Understanding Public Perception and Participation
T. W. Hartley
Non-potable and potable (principally in-direct potable) water reuse initiatives in the United States have faced increasing public opposition. Several high-profile initiatives have been halted after several years of planning and tremendous expenditures. To understand why the public holds the perceptions they do and what public participation options exist to address water reuse more constructively, a multidisciplinary analysis was undertaken by a team of social scientists, engineers, and water professionals. Through a comprehensive literature review, three in-depth case studies, and a 2-day interactive symposium this framework was developed for water professionals. The framework summarizes five underlying principles that contribute to shaping public perception and acts as a guide for water professionals in their selection of public outreach, education, and participation activities. Adhering to the principles outlined in this report contributes to building public confidence and trust, which in turn helps water utilities engage constructively with the public on challenging, contentious issues.

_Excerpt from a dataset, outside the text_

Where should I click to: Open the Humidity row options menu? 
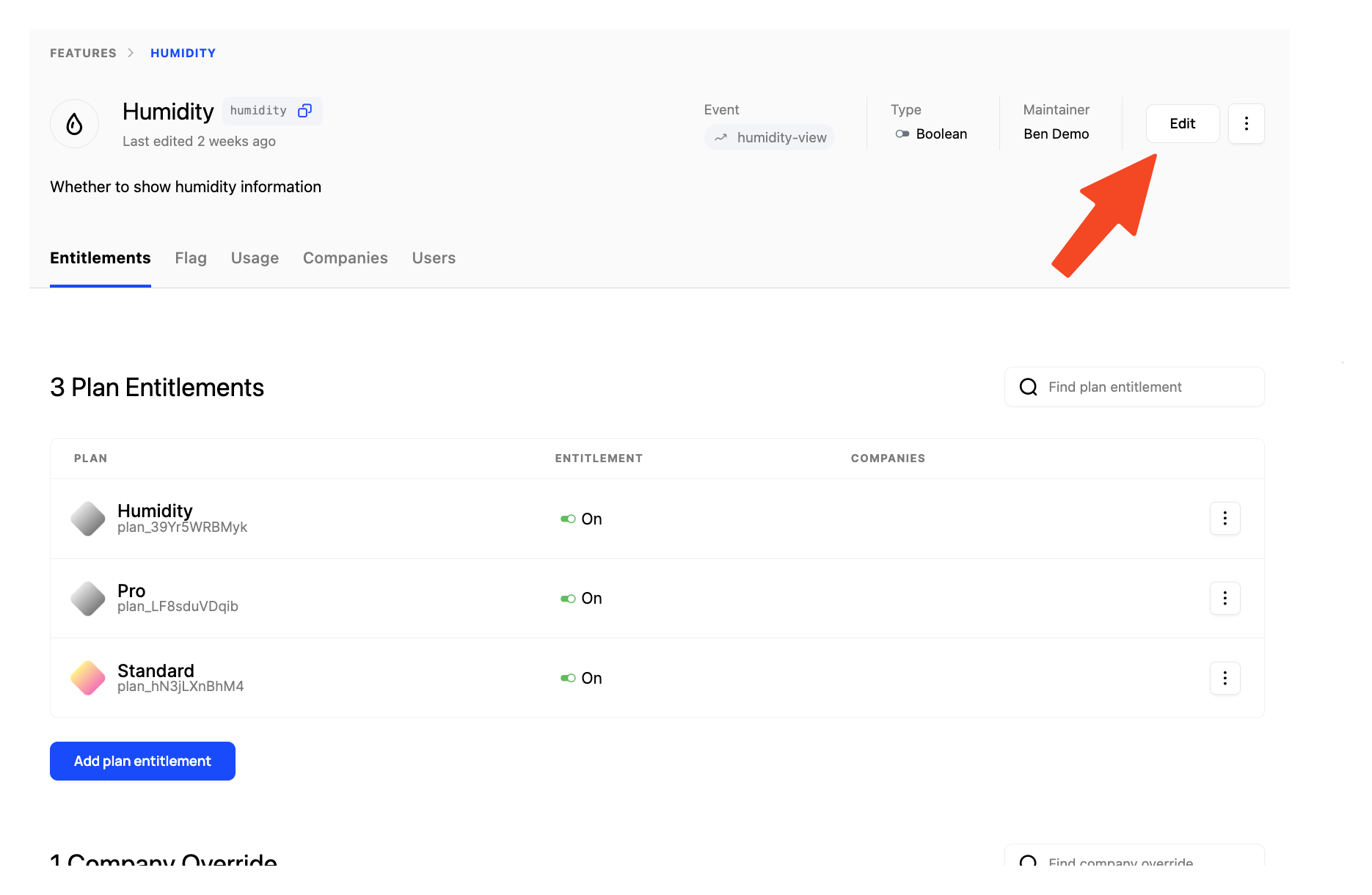pos(1225,518)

The five principles are: ? Manage information for all ? Maintain individual motivation and demonstrate organizational commitment ? Promote communication and public dialog ? Ensure fair and sound decision making and decisions ? Build and maintain trust However, no checklist of "to-do's" exists for establishing public confidence and trust. Quite the opposite, this research suggests that a one-size-fits-all model cannot work because the most appropriate ways to achieve the principles can vary from case to case. Thus, the framework includes an analytical structure to assess the community in which a water reuse initiative is underway. Using diagnostic questions and analytical techniques, a comprehensive picture of the community can be generated and monitored over time. Through application of the diagnostic tools and a commitment to the principles outlined above, water professionals can build the public confidence and trust they need to engage with the public on difficult water reuse issues.